WHAT YOU ARE ASKED TO DO: List every line below that contains the word "swatch", copying each such line in full.

┌─ EXTRACTED DATA

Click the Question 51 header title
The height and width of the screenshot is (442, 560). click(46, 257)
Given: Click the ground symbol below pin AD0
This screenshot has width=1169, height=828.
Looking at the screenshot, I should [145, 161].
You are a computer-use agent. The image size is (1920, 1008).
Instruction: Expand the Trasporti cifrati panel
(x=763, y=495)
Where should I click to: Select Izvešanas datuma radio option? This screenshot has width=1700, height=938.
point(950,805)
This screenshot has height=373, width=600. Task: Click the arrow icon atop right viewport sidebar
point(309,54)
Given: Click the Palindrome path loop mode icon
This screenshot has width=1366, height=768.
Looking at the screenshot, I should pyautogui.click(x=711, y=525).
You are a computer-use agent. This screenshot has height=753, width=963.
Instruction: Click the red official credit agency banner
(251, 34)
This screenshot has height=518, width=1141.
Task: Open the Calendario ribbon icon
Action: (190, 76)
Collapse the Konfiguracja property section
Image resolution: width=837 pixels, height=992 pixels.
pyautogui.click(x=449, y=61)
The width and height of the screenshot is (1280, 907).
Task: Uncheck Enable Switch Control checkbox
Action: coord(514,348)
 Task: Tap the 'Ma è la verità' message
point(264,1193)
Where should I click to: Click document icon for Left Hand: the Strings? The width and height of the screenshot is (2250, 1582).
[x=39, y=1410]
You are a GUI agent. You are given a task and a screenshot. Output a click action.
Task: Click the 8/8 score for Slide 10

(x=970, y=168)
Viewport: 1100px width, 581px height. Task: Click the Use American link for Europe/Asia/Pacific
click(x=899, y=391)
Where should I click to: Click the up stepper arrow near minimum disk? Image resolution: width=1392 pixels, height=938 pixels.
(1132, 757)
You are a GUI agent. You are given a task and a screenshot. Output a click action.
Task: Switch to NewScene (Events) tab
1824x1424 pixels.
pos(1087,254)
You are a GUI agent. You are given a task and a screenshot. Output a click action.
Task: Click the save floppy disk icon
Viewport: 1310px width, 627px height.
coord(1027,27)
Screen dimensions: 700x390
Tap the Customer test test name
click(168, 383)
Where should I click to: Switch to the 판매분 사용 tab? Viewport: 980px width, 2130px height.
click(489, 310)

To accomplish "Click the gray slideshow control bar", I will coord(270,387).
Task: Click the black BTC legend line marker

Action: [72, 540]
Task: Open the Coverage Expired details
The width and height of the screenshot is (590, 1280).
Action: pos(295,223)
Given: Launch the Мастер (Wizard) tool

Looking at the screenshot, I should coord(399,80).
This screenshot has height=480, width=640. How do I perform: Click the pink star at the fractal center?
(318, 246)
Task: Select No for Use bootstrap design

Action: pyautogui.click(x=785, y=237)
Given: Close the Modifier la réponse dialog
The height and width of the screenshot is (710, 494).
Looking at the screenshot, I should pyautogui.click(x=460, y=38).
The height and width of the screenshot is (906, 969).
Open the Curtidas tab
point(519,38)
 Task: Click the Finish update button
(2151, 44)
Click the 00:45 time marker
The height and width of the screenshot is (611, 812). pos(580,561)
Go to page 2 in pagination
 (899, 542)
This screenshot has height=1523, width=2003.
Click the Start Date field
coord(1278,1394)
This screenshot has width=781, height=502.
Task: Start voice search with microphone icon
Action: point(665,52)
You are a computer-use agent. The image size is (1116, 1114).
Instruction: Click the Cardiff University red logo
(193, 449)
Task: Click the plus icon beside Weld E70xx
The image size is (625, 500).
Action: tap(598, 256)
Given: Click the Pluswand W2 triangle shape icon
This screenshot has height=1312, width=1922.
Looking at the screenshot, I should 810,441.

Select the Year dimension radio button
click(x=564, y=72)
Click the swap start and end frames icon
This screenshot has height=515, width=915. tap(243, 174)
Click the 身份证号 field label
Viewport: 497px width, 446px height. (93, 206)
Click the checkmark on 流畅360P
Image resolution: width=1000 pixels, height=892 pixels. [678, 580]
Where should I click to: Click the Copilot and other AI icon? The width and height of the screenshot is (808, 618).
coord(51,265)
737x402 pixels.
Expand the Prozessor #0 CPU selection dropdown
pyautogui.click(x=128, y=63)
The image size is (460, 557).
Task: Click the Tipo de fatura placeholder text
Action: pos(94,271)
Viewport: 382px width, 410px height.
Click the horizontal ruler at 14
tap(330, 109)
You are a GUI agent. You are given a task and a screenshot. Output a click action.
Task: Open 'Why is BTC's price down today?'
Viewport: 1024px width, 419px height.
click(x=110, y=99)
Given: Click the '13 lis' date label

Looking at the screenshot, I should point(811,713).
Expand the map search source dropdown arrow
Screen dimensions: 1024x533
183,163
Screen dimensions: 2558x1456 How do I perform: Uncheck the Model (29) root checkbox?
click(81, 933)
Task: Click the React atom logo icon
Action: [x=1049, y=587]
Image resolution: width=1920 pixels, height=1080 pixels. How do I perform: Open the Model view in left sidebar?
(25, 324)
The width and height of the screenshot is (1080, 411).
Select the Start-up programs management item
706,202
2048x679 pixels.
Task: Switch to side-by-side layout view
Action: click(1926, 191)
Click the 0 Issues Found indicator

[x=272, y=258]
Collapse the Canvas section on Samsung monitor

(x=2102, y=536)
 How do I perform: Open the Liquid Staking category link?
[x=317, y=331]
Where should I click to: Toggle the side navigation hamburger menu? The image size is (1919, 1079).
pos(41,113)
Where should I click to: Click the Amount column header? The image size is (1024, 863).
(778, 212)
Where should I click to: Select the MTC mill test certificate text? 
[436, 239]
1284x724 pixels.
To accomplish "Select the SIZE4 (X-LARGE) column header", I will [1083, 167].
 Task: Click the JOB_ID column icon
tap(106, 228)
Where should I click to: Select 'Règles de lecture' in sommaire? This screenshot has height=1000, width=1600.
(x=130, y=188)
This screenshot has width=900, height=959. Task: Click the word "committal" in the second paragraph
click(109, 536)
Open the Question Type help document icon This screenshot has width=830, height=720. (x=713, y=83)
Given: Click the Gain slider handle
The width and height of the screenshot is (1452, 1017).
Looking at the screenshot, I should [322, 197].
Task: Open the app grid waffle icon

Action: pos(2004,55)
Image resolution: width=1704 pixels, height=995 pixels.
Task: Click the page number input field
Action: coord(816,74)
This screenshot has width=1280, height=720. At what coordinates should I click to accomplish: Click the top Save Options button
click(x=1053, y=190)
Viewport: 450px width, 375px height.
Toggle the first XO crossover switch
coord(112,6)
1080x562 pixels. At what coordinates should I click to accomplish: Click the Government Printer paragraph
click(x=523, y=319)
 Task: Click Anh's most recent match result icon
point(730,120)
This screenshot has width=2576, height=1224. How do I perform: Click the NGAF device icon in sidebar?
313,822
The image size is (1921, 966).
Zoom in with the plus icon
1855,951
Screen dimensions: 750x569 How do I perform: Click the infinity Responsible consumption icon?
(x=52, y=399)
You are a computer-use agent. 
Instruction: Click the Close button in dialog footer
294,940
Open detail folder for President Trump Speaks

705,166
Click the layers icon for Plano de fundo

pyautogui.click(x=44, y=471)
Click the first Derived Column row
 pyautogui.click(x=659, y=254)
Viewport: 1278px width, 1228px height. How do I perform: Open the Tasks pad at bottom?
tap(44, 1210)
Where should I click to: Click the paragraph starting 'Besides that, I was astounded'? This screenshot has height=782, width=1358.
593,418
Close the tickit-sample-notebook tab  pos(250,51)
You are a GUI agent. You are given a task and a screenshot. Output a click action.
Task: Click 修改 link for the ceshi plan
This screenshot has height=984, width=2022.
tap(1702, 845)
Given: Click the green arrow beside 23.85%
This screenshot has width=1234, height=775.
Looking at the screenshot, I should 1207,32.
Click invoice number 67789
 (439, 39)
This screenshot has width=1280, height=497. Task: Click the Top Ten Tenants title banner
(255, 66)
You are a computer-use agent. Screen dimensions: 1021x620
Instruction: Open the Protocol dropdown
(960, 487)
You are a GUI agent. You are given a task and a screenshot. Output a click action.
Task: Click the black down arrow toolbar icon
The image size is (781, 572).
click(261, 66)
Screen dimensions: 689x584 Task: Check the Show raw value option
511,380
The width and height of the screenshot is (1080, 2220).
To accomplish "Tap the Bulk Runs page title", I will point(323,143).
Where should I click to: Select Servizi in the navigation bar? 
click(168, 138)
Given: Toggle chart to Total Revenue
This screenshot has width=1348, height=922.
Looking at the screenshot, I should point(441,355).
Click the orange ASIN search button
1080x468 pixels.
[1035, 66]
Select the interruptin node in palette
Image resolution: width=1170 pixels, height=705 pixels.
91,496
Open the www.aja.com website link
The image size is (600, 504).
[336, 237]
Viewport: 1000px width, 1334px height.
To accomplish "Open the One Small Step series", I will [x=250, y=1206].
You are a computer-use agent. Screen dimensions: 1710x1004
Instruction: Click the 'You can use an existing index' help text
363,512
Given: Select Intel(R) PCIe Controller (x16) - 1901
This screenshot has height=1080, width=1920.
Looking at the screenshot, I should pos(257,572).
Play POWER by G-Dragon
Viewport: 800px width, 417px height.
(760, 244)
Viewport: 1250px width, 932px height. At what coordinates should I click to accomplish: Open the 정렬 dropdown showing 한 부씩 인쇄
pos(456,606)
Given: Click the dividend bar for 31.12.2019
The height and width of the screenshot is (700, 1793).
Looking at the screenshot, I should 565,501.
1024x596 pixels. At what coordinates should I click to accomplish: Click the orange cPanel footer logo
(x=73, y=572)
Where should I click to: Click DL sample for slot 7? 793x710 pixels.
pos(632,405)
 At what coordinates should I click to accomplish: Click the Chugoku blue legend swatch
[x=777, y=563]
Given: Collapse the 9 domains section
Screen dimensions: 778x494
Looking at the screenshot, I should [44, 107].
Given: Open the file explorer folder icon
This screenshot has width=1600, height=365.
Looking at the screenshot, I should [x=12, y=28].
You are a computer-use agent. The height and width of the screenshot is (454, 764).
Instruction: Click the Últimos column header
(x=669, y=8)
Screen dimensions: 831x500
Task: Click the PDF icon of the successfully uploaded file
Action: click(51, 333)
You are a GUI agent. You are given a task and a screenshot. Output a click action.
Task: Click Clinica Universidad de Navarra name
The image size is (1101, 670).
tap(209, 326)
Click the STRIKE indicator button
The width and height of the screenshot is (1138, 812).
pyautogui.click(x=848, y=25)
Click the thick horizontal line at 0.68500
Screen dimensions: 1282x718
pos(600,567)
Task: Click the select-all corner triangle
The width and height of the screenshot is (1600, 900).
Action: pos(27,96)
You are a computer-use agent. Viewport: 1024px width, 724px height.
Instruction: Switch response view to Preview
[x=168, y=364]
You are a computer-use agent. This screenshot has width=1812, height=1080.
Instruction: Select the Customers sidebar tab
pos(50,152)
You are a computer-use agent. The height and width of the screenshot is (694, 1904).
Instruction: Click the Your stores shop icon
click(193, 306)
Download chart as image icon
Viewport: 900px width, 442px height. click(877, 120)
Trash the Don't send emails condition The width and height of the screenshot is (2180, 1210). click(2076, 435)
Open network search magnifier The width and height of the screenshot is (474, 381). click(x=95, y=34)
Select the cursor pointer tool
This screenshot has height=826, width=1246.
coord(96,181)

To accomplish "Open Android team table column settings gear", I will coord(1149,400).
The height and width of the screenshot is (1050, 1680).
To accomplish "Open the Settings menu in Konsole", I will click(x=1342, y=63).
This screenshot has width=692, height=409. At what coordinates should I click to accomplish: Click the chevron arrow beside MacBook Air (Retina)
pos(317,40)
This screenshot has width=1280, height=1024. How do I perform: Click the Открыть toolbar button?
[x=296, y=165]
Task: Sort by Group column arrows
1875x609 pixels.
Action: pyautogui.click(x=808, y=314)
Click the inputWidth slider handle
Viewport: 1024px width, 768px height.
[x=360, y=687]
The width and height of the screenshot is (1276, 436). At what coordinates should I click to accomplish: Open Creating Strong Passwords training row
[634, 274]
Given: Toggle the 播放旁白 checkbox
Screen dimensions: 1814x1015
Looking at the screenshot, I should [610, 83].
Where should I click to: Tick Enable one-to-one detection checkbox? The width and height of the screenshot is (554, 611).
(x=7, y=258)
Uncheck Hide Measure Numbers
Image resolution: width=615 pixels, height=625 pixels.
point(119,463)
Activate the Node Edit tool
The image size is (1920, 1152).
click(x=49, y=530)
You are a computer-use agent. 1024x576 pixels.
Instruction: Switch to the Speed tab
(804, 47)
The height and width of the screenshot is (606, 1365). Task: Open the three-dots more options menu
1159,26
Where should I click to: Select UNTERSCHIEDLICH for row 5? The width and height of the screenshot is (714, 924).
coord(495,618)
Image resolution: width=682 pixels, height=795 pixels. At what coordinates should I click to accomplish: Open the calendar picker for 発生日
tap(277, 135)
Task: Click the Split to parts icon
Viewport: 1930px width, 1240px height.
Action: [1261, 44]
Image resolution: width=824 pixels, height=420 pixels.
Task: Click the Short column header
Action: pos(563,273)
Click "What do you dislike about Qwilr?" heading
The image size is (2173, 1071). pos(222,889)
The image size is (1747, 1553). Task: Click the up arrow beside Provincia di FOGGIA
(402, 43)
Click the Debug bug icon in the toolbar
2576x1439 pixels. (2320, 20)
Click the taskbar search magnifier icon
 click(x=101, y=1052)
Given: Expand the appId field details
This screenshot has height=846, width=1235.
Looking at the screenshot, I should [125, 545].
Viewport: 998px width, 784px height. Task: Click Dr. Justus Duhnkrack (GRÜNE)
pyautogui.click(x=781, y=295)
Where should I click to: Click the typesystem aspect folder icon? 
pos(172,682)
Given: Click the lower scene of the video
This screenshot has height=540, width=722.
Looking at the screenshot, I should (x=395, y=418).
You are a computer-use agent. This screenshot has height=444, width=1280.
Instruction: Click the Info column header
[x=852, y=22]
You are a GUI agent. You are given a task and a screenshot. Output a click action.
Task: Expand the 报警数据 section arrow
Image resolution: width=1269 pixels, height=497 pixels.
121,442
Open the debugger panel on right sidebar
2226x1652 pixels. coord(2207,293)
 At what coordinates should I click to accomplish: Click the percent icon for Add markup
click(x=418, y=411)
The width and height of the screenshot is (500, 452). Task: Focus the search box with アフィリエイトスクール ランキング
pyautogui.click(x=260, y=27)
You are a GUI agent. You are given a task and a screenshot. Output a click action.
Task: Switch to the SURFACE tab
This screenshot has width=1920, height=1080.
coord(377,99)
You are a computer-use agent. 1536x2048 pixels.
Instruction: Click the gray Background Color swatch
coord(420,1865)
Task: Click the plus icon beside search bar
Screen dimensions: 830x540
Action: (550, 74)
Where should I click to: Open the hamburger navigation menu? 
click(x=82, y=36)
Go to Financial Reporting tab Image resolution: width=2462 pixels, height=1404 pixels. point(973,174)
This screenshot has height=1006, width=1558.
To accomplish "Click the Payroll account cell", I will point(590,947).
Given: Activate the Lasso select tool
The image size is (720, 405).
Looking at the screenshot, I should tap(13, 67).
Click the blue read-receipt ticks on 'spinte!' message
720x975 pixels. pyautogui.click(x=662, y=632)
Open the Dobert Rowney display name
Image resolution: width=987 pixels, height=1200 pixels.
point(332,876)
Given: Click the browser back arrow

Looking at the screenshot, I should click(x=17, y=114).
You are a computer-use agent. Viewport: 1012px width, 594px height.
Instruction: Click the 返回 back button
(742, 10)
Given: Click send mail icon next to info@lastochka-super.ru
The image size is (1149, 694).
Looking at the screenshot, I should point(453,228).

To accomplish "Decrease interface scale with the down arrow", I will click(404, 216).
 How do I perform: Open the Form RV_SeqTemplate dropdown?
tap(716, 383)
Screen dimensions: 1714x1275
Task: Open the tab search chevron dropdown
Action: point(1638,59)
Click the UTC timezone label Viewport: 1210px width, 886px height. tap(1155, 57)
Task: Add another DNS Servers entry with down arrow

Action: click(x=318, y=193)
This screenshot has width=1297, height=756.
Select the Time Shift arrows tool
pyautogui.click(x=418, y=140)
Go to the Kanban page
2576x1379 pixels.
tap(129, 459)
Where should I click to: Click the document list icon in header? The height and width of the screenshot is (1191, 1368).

└─

WRITTEN ANSWER:
 At what coordinates should I click to accomplish: Click the Chugoku blue legend swatch
Instruction: Click the gray Background Color swatch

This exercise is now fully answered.